An open-source package for neutron star X-ray Pulse Simulation and Inference.

Build Status Main Docs GitHub release

X-PSI is designed to simulate rotationally-modified (pulsed) surface X-ray emission from neutron stars, taking into account relativistic effects on the emitted radiation. This can then be used to perform Bayesian statistical inference on real or simulated astronomical data sets. Model parameters of interest may include neutron star mass and radius (useful to constrain the properties of ultradense nuclear matter) or the system geometry and properties of the hot emitting surface-regions. To achieve this, X-PSI couples code for likelihood functionality (simulation) with existing open-source software for posterior sampling (inference).

It provides the following functionality:

  • Simulation of time- and energy resolved X-ray emission (pulse profiles) from the surfaces of neutron stars.
  • The facility to implement multiple models for surface patterns, atmospheres, and different instruments.
  • Coupling of pulse simulation functionality to statistical sampling software to infer spacetime and geometric parameters from pulse profile data.
  • An extensive suite of post-processing software to visualize posteriors and measures of model quality.

For more details on current and planned capabilities, check out the X-PSI documentation.

Installation and Testing

X-PSI has a complex set of dependencies, and is therefore currently best installed from source. The documentation provides step-by-step installation instructions for Linux and for limited MacOS systems.

Documentation

The documentation for XPSI, including a wide range of tutorials and scripts for running XPSI on HPC systems, can be found at https://xpsi-group.github.io/xpsi/.
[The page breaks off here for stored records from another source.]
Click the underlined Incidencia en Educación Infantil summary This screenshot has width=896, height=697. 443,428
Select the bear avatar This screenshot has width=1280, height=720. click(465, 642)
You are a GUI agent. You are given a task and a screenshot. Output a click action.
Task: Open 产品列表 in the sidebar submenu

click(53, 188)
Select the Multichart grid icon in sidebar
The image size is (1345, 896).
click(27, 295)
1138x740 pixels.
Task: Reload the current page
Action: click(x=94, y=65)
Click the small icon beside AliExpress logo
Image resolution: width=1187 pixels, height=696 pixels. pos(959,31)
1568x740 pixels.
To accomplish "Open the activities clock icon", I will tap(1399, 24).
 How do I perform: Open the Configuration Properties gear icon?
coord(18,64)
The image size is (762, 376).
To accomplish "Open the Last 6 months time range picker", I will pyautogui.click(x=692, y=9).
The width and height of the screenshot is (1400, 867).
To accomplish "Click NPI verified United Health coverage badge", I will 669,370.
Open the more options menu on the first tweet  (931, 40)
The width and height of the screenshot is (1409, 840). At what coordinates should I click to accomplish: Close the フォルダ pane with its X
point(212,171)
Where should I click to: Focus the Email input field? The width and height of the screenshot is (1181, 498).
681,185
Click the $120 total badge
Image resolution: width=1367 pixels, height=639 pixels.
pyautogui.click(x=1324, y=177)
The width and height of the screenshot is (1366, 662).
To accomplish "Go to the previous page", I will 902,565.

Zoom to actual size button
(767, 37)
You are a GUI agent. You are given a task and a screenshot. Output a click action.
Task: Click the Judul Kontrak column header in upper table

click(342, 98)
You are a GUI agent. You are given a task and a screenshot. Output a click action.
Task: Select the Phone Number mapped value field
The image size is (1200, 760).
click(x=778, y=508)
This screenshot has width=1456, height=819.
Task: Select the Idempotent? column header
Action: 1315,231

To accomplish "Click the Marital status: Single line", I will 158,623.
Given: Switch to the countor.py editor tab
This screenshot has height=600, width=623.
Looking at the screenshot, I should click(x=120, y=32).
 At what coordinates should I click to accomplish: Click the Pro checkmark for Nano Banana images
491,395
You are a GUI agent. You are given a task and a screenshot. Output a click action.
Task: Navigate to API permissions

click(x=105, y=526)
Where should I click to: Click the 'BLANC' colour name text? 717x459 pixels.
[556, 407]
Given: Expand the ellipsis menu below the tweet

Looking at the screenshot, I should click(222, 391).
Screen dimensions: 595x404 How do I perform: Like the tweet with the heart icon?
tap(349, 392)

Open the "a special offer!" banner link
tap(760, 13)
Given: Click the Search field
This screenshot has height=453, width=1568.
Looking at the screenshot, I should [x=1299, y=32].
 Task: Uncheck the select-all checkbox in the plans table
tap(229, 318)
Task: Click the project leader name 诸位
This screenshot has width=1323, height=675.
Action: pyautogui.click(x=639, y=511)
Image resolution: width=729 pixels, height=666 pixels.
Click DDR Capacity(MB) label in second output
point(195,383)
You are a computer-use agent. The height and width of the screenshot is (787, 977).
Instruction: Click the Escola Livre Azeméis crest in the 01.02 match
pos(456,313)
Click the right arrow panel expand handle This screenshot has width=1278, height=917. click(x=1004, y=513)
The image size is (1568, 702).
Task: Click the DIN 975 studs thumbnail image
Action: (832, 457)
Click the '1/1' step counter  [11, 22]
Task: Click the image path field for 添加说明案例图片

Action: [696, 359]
How to get in touch or get involved

We always welcome contributions and feedback! We are especially interested in hearing from you if * something breaks, * you spot bugs, * if there is missing functionality, or you have suggestions for future development,

To get in touch, please open an issue. Even better, if you have code you'd be interested in contributing, please send a pull request (or get in touch and we'll help guide you through the process!).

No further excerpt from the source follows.